If you use different fonts for text and math in your LaTeX documents (not generally recommended, but necessary if your favourite font does not come with mathematics support), you may have found yourself annoyed by having two differently shaped commas, one in text mode and the other in math mode. Here’s a demonstration with Times as the text font and Computer Modern as the math font:

```
The vertices $(1,0,0)$, $(0,1,0)$, and $(0,0,1)$\dots
```

A simple way of fixing this is to force math mode to use the text font comma.

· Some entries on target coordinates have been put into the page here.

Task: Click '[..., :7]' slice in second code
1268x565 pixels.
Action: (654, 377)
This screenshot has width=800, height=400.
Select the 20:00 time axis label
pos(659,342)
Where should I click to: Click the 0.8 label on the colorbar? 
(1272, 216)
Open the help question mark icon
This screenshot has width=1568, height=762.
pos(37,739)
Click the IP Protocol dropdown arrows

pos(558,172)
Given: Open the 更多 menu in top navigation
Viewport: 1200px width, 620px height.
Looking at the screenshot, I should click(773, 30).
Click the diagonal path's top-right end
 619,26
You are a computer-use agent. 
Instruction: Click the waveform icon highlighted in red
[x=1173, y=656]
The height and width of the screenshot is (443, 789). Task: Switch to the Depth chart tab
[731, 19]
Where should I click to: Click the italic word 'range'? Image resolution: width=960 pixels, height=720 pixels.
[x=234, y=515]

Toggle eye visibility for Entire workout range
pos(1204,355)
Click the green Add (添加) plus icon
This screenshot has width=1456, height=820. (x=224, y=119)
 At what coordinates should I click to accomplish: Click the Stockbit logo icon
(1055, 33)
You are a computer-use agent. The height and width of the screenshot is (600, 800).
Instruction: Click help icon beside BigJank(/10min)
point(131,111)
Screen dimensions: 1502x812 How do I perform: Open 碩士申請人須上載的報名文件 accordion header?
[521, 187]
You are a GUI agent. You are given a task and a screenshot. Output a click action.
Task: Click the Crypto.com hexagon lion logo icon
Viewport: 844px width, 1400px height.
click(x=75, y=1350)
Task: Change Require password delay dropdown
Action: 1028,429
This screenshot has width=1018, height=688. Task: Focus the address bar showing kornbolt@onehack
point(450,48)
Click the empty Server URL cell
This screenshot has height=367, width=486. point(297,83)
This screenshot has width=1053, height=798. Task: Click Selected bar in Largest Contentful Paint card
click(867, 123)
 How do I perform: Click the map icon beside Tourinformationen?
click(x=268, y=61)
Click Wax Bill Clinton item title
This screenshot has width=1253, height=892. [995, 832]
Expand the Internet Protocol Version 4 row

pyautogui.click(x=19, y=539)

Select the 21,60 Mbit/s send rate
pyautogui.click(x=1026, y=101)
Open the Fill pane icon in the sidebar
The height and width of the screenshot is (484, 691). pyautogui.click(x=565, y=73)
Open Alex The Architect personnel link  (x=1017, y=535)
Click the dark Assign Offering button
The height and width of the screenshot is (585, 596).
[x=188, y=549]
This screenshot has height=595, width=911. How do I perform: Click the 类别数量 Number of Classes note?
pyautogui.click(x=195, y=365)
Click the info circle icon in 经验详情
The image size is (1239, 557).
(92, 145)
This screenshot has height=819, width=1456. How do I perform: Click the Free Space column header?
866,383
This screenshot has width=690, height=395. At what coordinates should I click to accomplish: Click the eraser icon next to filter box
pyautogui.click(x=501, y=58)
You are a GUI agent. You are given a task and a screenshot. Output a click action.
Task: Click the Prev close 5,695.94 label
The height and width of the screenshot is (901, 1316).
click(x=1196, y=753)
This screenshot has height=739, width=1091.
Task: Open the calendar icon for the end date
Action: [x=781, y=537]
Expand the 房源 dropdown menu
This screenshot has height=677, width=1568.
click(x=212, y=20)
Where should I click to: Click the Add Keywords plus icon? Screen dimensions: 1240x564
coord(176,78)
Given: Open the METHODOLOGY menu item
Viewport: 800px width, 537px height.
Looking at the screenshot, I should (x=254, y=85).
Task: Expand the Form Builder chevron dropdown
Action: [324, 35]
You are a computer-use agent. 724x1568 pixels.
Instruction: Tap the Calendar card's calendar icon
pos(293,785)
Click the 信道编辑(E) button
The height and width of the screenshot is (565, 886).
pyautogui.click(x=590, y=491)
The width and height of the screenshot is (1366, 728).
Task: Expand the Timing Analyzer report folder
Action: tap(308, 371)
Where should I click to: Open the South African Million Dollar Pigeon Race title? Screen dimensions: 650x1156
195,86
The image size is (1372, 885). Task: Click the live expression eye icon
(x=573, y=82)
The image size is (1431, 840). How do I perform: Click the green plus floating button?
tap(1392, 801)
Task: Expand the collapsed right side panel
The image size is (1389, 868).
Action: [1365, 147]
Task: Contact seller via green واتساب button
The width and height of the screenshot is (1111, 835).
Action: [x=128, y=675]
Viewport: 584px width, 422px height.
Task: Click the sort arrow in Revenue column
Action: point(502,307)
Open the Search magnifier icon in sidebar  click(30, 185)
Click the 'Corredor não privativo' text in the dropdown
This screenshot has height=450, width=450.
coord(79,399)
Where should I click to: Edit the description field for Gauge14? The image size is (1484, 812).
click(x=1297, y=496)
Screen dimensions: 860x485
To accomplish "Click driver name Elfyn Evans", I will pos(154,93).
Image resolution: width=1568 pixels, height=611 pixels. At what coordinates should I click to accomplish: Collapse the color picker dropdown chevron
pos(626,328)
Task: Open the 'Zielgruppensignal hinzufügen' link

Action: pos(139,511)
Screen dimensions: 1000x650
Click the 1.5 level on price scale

I’ll stick to Times and Computer Modern here, so the first thing is to load Times (CM is there by default, and, obviously, these two fonts can be replaced with any pair of fonts of your liking):

```
\usepackage[T1]{fontenc}
\usepackage{times}
```

Next, we need to declare Times as a symbol font and force math mode to use its comma (note that these need to go in the preamble):

```
\DeclareSymbolFont{mymathcomma}{T1}{ptm}{m}{n}
\DeclareMathSymbol{,}{\mathpunct}{mymathcomma}{`,}
```

The first line declares a font with name `mymathcomma`

with T1 encoding, calling the `ptm`

(Times) font family, medium series (`m`

) and upright shape (`n`

). (If using a font other than Times, see here for how to identify the font family name.) The second line redefines the math mode comma as a mathematics punctuation character and calls for the comma (` `,`

) in the previously declared symbol font `mymathcomma`

.

Voilà:

```
The vertices $(1,0,0)$, $(0,1,0)$, and $(0,0,1)$\dots
```

À propos, fntguide.pdf has a lot of relevant info.